Sí, realmente yo nunca he oido decir material virgen. Pero decir material nuevo tampoco lo considero correcto, puesto que un material "nuevo" podría ser por ejemplo una baldosa, sin embargo, ésta ha sido procesada, por lo que no proviene directamente de la naturaleza, por lo que no es un virgin material. 


Definition: resources extracted from nature in their raw form. 
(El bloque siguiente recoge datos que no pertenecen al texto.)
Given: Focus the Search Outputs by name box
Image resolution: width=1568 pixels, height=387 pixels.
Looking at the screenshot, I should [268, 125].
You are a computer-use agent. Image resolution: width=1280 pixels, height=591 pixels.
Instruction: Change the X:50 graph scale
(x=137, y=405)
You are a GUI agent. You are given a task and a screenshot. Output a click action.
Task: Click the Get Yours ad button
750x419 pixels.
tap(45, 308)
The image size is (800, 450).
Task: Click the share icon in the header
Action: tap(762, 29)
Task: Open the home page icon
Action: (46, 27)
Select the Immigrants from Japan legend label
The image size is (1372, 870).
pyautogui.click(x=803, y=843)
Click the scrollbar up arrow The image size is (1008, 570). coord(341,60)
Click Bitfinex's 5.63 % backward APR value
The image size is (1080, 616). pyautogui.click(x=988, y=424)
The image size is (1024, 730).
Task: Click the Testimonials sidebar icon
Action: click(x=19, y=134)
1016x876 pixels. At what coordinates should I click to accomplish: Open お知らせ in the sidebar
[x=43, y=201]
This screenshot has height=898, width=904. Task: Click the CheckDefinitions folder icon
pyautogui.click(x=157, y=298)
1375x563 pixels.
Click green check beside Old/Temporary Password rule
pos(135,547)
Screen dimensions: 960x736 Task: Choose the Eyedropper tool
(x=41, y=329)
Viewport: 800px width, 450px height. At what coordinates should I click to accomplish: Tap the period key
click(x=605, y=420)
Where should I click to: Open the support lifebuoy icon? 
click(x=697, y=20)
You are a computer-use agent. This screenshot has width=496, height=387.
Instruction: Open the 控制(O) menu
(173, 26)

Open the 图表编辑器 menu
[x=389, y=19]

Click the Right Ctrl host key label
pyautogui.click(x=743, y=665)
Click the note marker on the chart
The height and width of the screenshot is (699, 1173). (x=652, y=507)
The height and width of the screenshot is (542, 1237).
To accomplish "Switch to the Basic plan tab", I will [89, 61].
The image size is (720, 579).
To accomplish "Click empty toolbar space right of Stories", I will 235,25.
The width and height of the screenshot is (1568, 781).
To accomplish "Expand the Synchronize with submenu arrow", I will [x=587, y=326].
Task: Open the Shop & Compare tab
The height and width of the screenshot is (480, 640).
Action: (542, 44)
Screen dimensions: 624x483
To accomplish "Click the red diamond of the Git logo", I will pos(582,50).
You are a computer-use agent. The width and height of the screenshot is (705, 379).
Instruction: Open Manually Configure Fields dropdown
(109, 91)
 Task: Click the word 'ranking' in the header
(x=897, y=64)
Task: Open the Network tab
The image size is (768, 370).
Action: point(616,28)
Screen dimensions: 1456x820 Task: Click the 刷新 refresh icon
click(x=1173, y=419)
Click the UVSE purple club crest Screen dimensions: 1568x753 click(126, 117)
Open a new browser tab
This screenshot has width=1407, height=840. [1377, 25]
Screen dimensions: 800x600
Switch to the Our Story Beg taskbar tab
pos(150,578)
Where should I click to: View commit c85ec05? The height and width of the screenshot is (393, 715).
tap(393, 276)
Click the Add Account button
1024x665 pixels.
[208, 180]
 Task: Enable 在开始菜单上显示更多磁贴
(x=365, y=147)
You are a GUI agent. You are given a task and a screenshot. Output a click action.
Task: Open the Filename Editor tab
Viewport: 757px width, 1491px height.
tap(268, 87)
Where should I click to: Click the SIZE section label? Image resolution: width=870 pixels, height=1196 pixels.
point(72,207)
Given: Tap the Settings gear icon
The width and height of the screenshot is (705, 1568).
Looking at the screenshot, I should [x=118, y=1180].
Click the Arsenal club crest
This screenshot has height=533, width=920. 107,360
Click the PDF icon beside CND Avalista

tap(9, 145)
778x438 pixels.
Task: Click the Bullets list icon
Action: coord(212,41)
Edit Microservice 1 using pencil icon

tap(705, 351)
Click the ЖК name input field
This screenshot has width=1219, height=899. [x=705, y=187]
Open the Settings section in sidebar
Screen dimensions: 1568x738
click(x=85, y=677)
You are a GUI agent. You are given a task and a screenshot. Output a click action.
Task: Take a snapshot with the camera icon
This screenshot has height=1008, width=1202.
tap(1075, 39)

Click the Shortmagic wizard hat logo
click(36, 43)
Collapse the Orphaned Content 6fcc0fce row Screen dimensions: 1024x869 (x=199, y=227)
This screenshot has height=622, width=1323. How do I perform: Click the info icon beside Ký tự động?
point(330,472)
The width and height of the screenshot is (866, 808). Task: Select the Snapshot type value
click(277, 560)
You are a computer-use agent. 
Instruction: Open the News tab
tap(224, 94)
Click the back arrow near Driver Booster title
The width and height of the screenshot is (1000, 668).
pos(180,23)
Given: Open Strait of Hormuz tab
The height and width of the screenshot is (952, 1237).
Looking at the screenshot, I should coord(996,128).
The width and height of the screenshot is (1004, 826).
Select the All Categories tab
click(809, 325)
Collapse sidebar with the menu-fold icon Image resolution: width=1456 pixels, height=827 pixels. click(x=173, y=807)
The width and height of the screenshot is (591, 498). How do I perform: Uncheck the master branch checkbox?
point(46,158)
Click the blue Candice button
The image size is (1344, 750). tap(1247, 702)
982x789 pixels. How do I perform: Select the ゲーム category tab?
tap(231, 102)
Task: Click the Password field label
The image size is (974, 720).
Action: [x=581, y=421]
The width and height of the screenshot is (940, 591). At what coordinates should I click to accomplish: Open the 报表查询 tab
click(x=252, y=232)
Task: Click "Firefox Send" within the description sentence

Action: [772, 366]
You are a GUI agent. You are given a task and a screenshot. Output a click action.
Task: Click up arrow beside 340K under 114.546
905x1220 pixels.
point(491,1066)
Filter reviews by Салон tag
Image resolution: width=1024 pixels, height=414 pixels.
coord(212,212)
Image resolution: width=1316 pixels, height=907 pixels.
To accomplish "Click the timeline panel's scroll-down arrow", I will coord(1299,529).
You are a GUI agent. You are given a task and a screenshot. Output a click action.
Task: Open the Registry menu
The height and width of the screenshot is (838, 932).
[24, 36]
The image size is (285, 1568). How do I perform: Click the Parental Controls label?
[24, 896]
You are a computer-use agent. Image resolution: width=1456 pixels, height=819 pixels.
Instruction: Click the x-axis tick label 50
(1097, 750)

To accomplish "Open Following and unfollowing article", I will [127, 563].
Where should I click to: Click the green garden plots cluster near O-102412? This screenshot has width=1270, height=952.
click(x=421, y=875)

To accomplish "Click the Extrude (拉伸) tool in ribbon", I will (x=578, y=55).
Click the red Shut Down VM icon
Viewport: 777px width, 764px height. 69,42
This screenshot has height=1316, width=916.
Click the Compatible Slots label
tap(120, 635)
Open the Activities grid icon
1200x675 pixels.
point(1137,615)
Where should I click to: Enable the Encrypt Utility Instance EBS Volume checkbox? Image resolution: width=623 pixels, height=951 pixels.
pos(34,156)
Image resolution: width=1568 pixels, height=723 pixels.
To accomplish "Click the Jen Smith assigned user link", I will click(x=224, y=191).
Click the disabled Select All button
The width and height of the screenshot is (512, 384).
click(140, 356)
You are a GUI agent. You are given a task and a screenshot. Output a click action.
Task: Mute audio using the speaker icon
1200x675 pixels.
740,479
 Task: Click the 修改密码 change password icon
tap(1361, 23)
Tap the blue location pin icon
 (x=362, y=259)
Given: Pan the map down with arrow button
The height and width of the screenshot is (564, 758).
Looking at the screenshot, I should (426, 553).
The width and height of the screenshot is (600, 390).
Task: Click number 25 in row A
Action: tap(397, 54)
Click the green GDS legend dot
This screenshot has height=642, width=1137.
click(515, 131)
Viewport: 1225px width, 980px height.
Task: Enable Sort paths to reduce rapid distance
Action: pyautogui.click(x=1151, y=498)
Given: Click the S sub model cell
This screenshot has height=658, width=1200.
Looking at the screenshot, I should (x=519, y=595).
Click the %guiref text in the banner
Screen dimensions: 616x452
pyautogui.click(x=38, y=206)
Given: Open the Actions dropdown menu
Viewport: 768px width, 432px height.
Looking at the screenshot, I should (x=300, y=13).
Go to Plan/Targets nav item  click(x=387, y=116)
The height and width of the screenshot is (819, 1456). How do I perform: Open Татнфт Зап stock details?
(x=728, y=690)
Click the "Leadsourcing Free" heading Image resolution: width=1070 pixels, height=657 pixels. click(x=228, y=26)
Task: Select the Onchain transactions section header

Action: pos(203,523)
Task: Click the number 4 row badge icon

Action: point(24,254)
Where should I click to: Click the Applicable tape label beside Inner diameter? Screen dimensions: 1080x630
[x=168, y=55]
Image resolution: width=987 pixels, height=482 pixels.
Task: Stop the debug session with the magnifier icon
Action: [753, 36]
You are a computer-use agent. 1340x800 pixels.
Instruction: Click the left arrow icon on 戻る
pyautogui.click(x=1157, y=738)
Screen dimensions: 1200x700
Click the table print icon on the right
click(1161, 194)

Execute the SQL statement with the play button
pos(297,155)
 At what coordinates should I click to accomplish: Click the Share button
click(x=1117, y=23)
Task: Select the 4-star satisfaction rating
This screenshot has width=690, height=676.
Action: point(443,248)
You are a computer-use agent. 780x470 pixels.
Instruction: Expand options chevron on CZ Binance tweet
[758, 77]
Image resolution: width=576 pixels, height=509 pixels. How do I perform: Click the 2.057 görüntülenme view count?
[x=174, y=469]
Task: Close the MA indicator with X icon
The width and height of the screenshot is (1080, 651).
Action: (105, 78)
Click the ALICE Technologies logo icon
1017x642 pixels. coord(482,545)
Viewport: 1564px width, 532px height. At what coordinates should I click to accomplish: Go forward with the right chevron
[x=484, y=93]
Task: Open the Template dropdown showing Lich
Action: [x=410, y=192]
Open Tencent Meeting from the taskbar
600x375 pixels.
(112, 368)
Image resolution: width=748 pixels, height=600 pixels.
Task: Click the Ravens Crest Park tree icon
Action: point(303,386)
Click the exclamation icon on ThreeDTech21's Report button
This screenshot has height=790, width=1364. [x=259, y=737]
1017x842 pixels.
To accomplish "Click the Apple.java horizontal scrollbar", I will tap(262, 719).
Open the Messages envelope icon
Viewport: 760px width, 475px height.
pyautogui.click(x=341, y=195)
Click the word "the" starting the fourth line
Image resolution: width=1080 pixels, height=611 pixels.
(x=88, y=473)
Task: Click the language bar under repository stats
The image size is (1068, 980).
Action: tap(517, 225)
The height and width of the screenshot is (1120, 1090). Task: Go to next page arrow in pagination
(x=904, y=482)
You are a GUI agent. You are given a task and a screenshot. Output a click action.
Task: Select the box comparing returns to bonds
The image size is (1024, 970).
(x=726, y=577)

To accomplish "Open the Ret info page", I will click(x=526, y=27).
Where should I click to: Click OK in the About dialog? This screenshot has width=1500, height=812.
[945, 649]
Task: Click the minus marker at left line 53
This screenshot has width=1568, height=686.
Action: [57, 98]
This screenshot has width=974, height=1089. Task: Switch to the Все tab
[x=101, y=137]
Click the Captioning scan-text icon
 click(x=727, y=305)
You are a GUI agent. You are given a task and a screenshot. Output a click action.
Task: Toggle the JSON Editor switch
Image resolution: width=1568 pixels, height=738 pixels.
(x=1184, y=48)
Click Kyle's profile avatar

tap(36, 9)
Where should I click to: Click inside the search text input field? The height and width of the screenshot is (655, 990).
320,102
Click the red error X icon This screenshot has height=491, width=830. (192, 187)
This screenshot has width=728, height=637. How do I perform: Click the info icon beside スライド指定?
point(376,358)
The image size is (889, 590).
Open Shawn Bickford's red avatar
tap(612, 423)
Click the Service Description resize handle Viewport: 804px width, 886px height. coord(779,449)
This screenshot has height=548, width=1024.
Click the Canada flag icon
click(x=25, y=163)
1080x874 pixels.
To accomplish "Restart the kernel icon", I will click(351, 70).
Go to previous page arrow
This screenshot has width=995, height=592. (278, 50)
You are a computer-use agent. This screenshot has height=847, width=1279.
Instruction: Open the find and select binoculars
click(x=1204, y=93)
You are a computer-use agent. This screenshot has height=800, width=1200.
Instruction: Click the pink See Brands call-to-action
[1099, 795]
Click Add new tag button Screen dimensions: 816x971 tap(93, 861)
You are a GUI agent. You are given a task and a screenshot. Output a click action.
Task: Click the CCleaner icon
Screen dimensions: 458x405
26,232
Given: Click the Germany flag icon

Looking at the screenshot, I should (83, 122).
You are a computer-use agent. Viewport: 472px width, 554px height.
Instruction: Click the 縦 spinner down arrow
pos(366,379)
- That has not been previously used or consumed, or subjected to processing other than its original production. 
i.e. timber, metal...


----------



## VRF

Entiendo entonces que se trata de "materias primas"


----------



## cbourn

O quizás "materias naturales" o "materias originales"


----------



## VRF

Buenos días de nuevo:

si el término que buscas se ajusta a esta definición de la RAE: "_La que una industria o fabricación necesita para sus labores, aunque provenga, como sucede frecuentemente, de otras operaciones industriales_", entonces, hablamos de "materias primas" 

Hasta pronto


----------



## LeoLeo9

En mi trabajo usamos materia virgen y materia prima como sinónimo, frente al material reprocesado o reciclado... no sé si es un uso general, pero no implica que sean materias primas naturales, es decir, en otras plantas han sido tratadas o procesadas. Se ajusta bastante a la definición de la RAE dada por VRF.


----------